*ZITIERTE PASSAGE*
····················

Mann schreibt seinen Roman nicht fertig
»Mann weigert sich zwanzig Jahre lang, nach dem Weg zu fragen«, könnte die vielleicht irrigste Zusammenfassung von Homers Odyssee lauten. Denn wie es eben so ist: Auch große Kunst lässt sich auf bekloppte Banalitäten reduzieren, wie komplex sie auch sein mag. Ähnliches ließe sich vielleicht von James Joyce‘ Ulysses sagen: »Mann läuft ziellos durch Dublin und denkt viel nach«. Das sind niedlich-ironisierende Zusammenfassungen, die gerade deshalb so treffend scheinen, weil sie ihrem Gegenstand absolut nicht gerecht werden.
Schriebe aber jemand über Jochen Distelmeyers Debütroman Otis den simplen Satz »Mann schreibt über viele Frauen seinen Roman nicht fertig«, würde das bereits ausreichen. Um viel mehr geht es kaum in Otis, außer natürlich der Geschichte des Berliner Holocaust-Denkmals, der »stolzen Flotten« des hiesigen Verkehrsbetriebes und ein bisschen Szene-Gossip aus dem bröckelnden Bildungsbürgertum der Hauptstadt. Ein bisschen Kritik wird auch präsentiert, sie stellt sich aber selbst ein Bein.
Tristan Funke hat seinen Job in einem Hamburger Verlag geschmissen und ist nach Berlin gezogen. Um seinen Roman zu schreiben, das heißt dem Klischee des geplagten Künstlers zufolge natürlich: um seinen Liebeskummer zu bewältigen. Dabei helfen ihm rund ein halbes Dutzend Frauen, die ihn wiederum von seinem literarischen Odyssee-Update mit einem KimDotCom-meets-Gottfrid-Svartholm-meets-John-McAfee-Amalgam in der Hauptrolle ablenken. Obwohl er das gar nicht nötig hätte, schließlich kann er sich bestens selbst ablenken.
Seitenlang zieht Distelmeyer seinem Protagonisten längst bekannte Details zu allerlei historisch-gesellschaftliche Banalitäten der Berliner Umgebung aus den staubigen Hirnwindungen. Funke schwadroniert alleine oder mit seinen drögen Bekanntschaften ausgiebig über den Holocaust, die Causa Wulff, die Rolle von Penelope in der Odyssee oder generell seinem Buchprojekt, von dem er sich eine »Rückkehr zu sich selbst« verspricht. Geschichte, Zeitgeschehen und Kunst sind noch die interessantesten Protagonisten dieses Schlüssel(-loch-)romans zu Zeit und Szene. So spannend und lehrreich wie Funke das selbst findet, liest es sich jedoch nicht.

····················

*AUFGABENSTELLUNG*
a – Gib den Abschnitt der Rezension zu Otis erneut wieder, beginnend bei "Mann schreibt seinen" und endend bei "nicht gerecht werden.". Tausche dabei "Dublin" gegen "Paris" aus.
b – Wohin ist Tristan Funke laut der Rezension zu Otis gezogen, nachdem er seinen Job im Hamburger Verlag geschmissen hat?
c – Nenne alle Themen, über die Funke laut der Rezension zu Otis allein oder mit seinen Bekanntschaften ausgiebig schwadroniert.
Die nachstehenden Zeilen sind gesondertes Material.

*DATENAUSZUG*
····················

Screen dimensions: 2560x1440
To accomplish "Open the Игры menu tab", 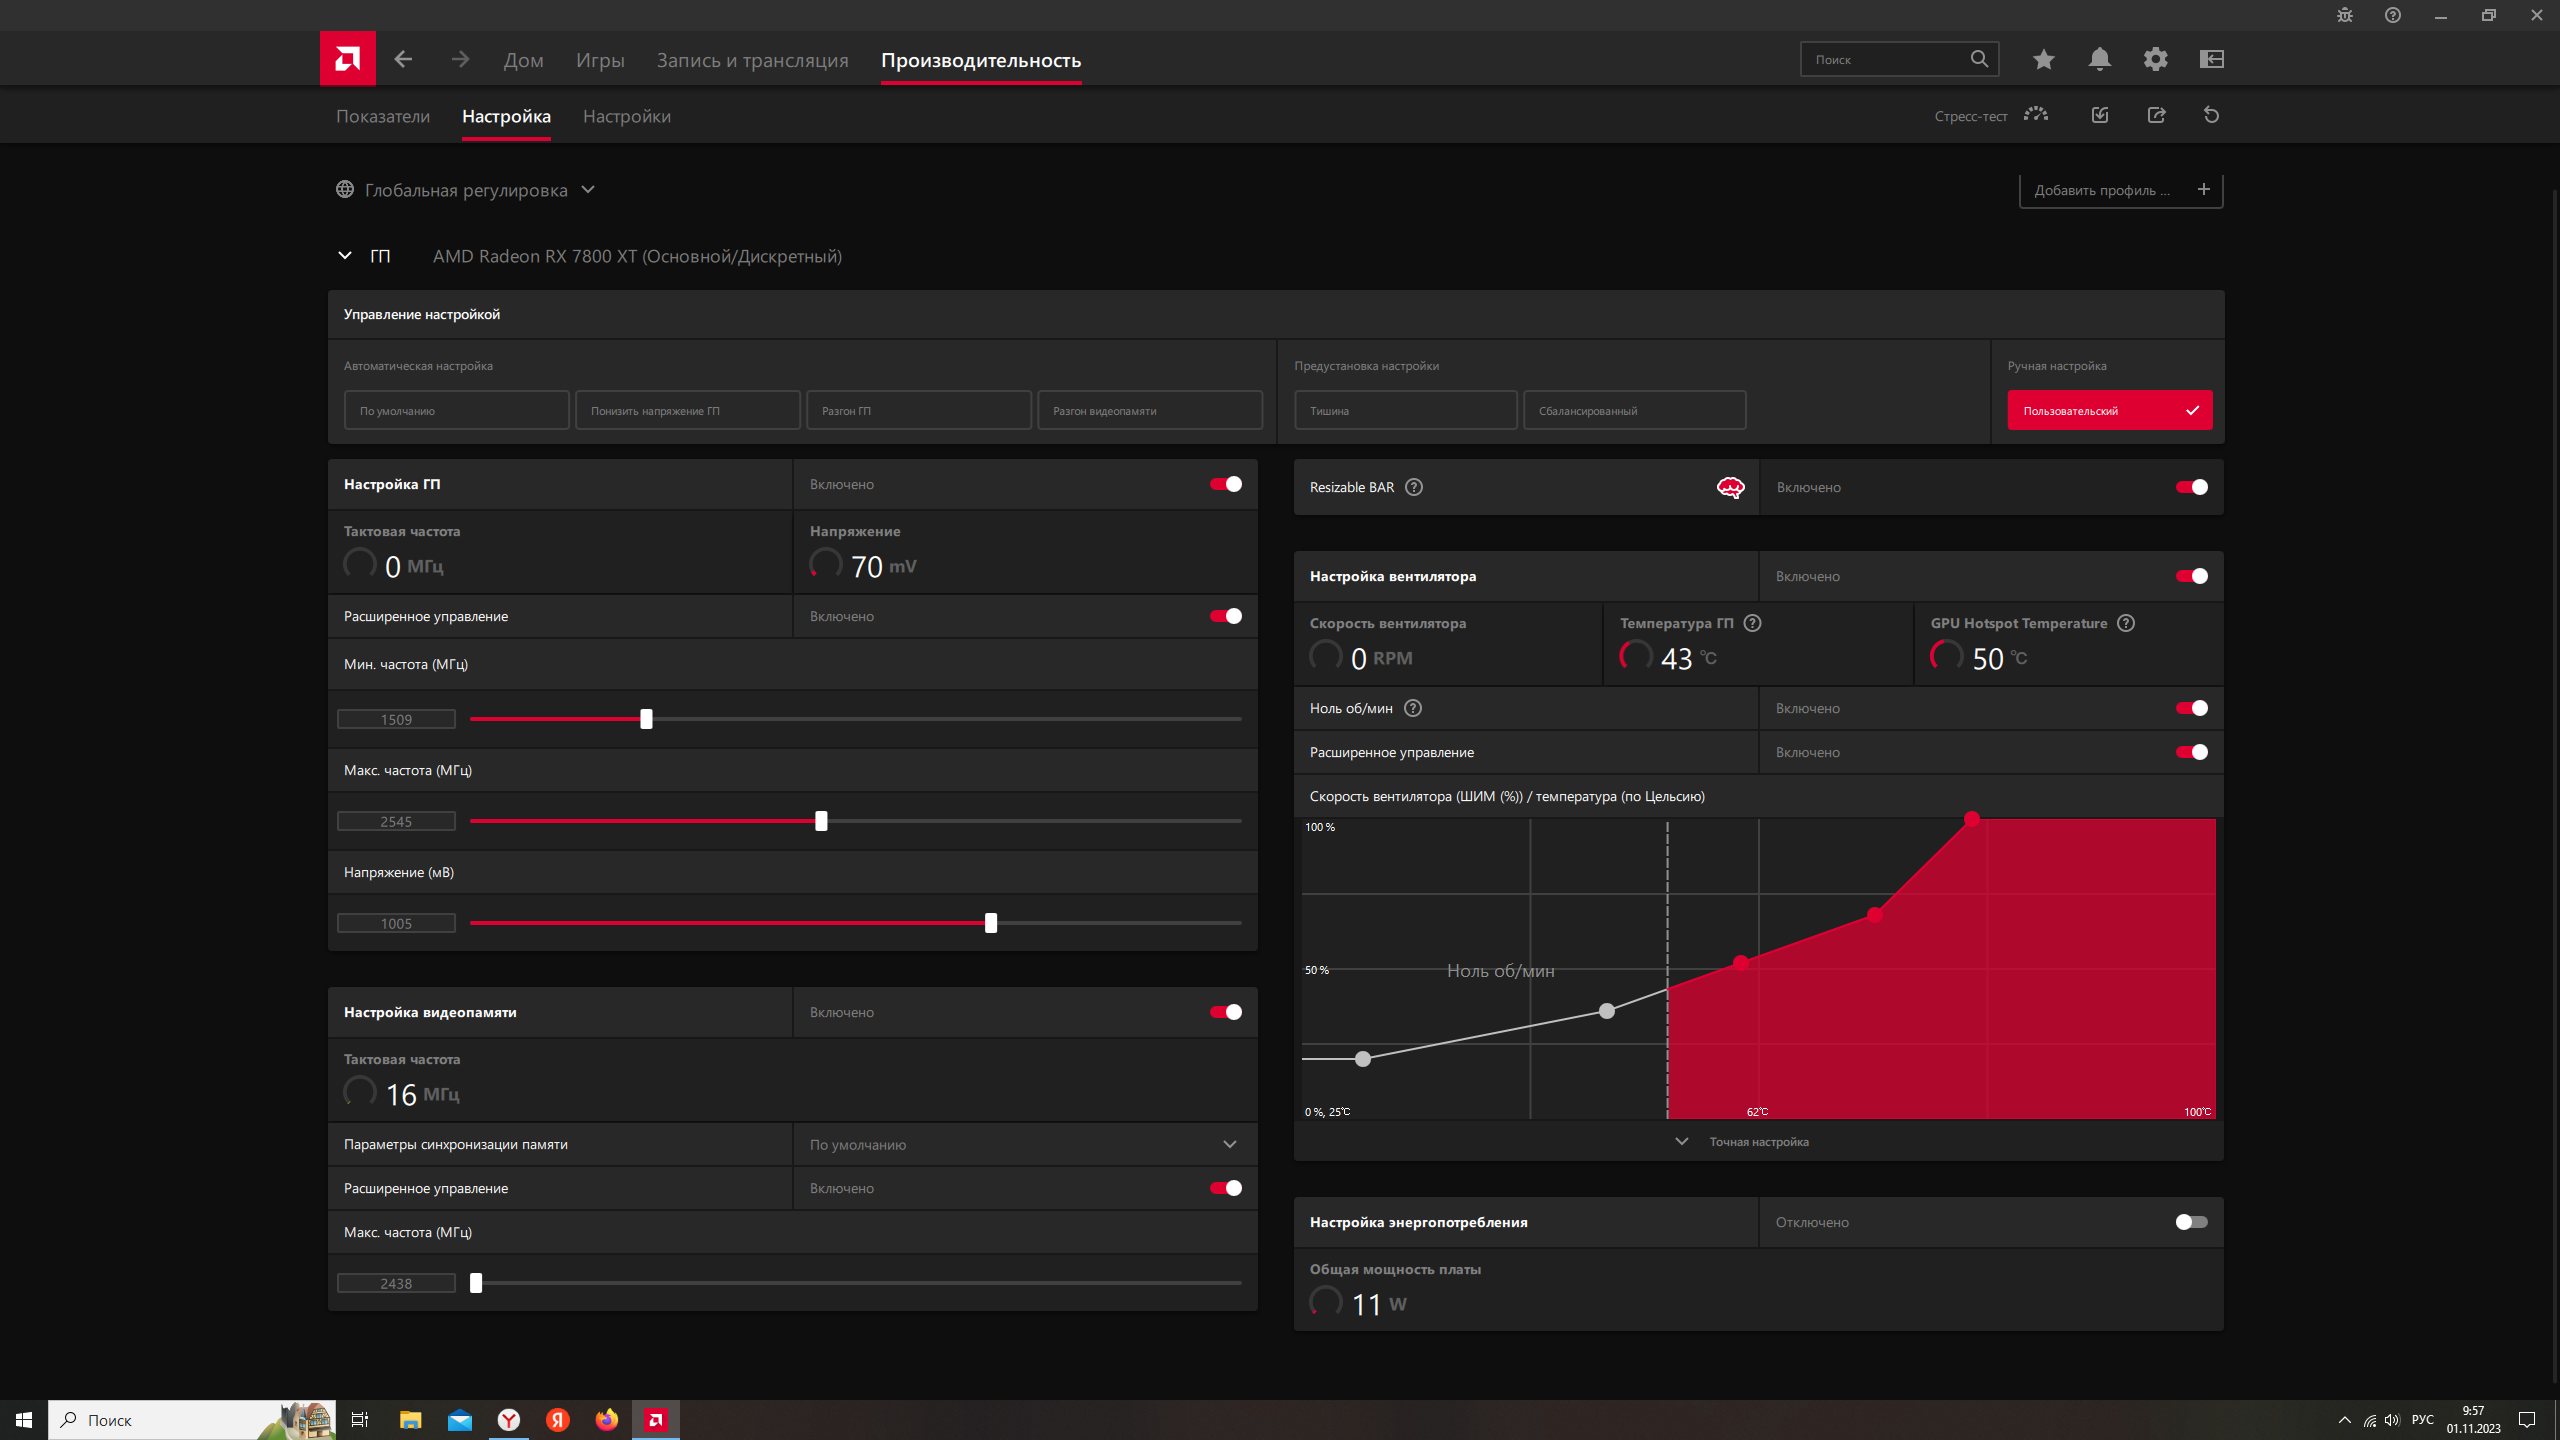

····················

*ERGEBNISSE IN REIHENFOLGE*
a –
Mann schreibt seinen Roman nicht fertig
»Mann weigert sich zwanzig Jahre lang, nach dem Weg zu fragen«, könnte die vielleicht irrigste Zusammenfassung von Homers Odyssee lauten. Denn wie es eben so ist: Auch große Kunst lässt sich auf bekloppte Banalitäten reduzieren, wie komplex sie auch sein mag. Ähnliches ließe sich vielleicht von James Joyce‘ Ulysses sagen: »Mann läuft ziellos durch Paris und denkt viel nach«. Das sind niedlich-ironisierende Zusammenfassungen, die gerade deshalb so treffend scheinen, weil sie ihrem Gegenstand absolut nicht gerecht werden.

b – Nach Berlin.

c –
- den Holocaust
- die Causa Wulff
- die Rolle von Penelope in der Odyssee
- sein Buchprojekt